En cuanto oyó el número la mano se le heló.
– Lo siento Steven. -Su voz sonaba a hueco, como si hablara desde una enorme distancia-. ¿Podrías repetírmelo?
– Es el 02 68 72 31 26 -dijo él-. ¿Me avisarás si averiguas alguna cosa?
Era el número que le había dado Biau.
– Déjalo en mis manos -dijo ella, casi sin darse cuenta de lo que estaba diciendo-. Estaremos en contacto.
Alice sabía que hubiese debido llamar a Noubel para poner en su conocimiento el falso robo y su encuentro con Biau, pero dudaba. No estaba segura de poder confiar en él, que no había hecho nada para frenar a Authié.
Buscó en su mochila y sacó un mapa de carreteras de Francia. «Es una locura. Son por lo menos ocho horas al volante.»
Algo se removía en el fondo de su mente.
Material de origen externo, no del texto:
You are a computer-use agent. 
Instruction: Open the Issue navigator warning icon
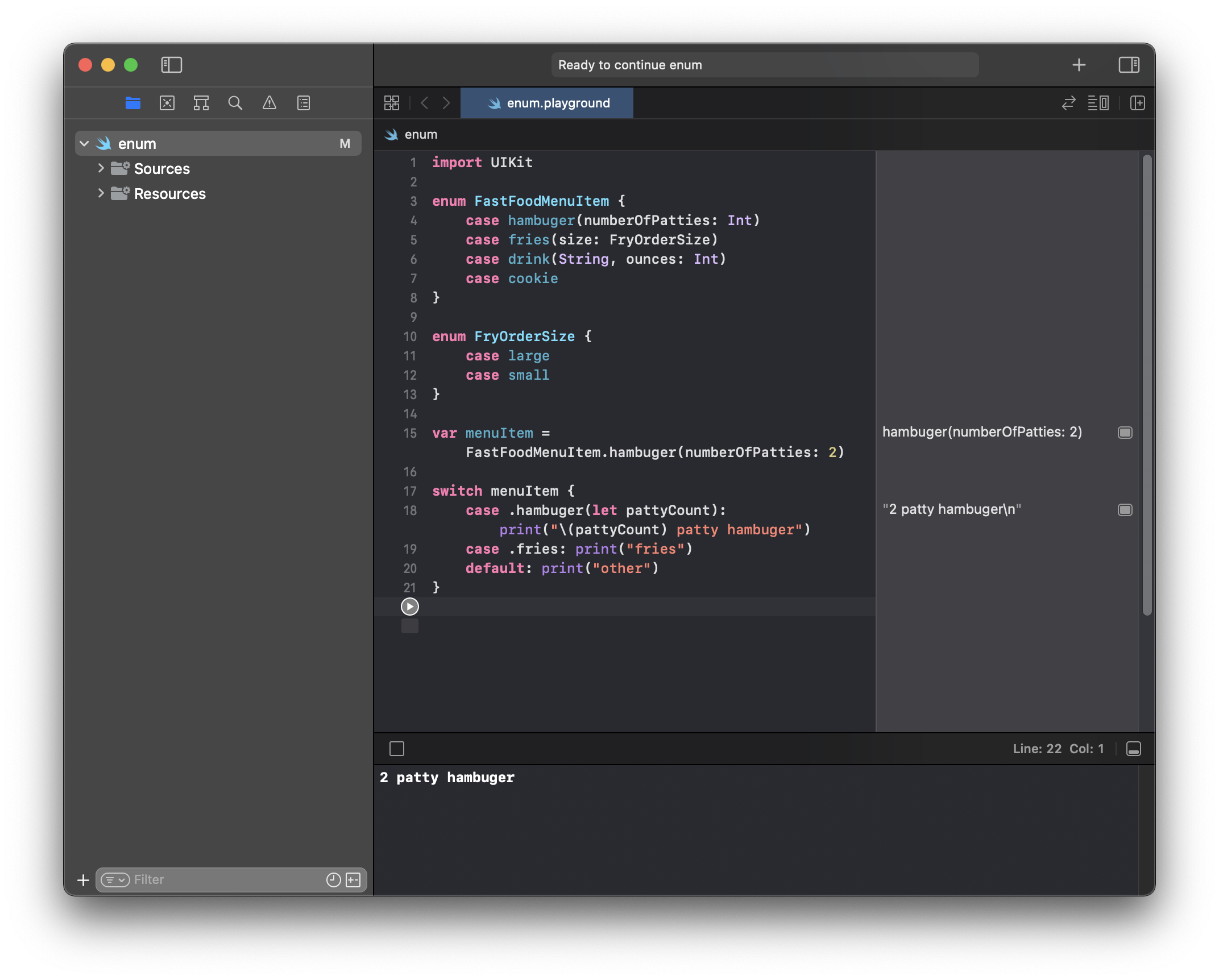[269, 103]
Repasó las notas que había tomado en la biblioteca.
Entre la montaña de palabras dedicadas a la catedral de Chartres, había visto una alusión marginal al Santo Grial. Allí también había un laberinto. Alice encontró el párrafo que estaba buscando. Volvió a leerlo un par de veces para estar segura de que no lo había entendido mal. Entonces apartó de un tirón la silla que había debajo del escritorio y se sentó, con el libro de Audric Baillard abierto por la página señalada.
Otros lo consideran el lugar definitivo de reposo del Grial. Se ha dicho que los cátaros eran los guardianes del cáliz de Cristo…
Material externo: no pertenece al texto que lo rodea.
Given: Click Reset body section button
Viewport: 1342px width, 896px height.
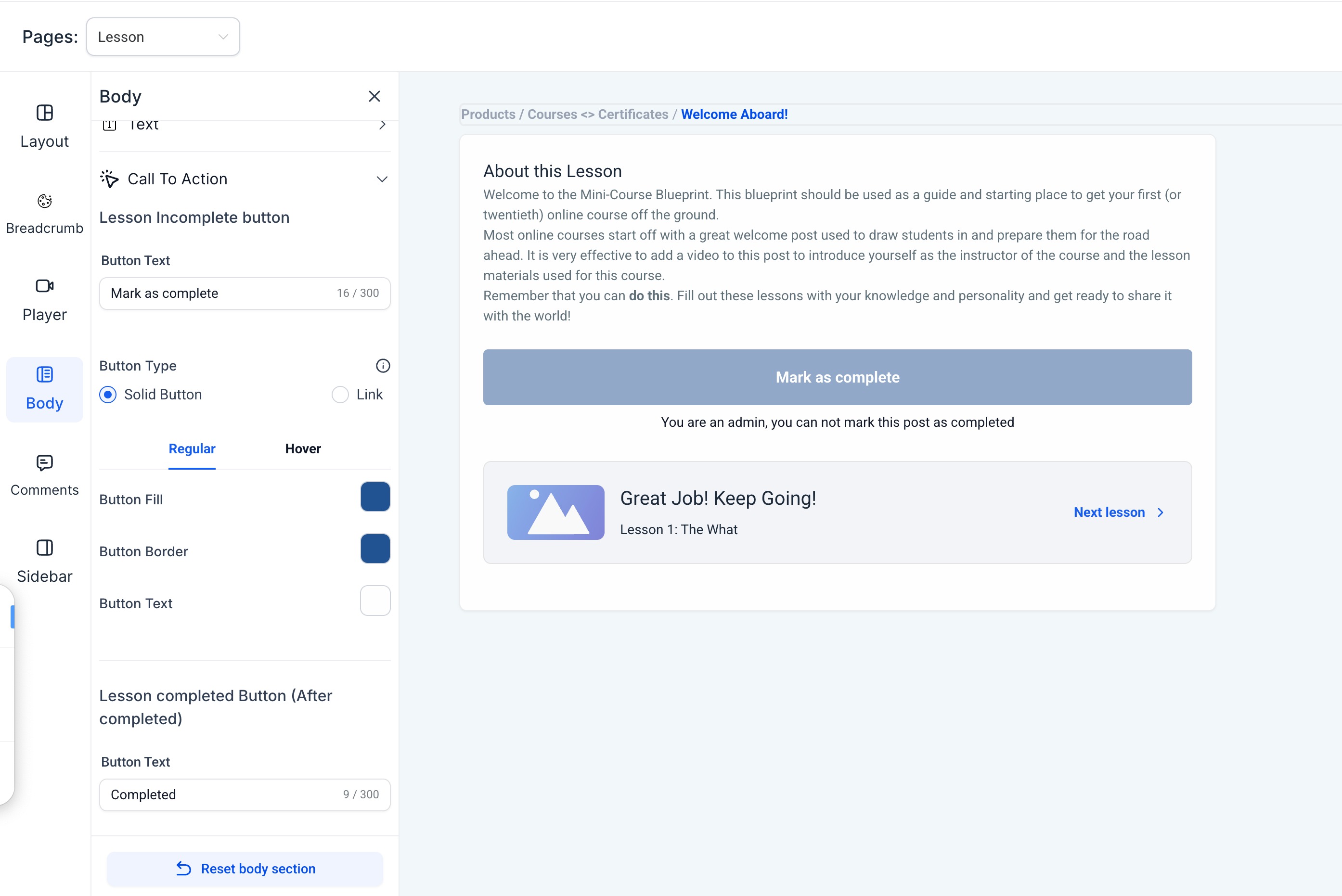Looking at the screenshot, I should tap(245, 869).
El tesoro de los cátaros había sido sustraído de Montségur. ¿Y llevado al pico de Soularac? Alice consultó el mapa que había al comienzo del libro. De Montségur a los montes Sabarthès no había mucha distancia. ¿Estaría escondido allí el tesoro?
«¿Cuál es la conexión entre Chartres y Carcasona?»
Oyó a lo lejos los primeros rugidos de la tormenta. La habitación estaba bañada por una extraña luz naranja, producida por el reflejo de las farolas de la calle en la cara inferior de las nubes del cielo nocturno. Se había levantado un viento que hacía batir las persianas y formaba remolinos de basura en los aparcamientos.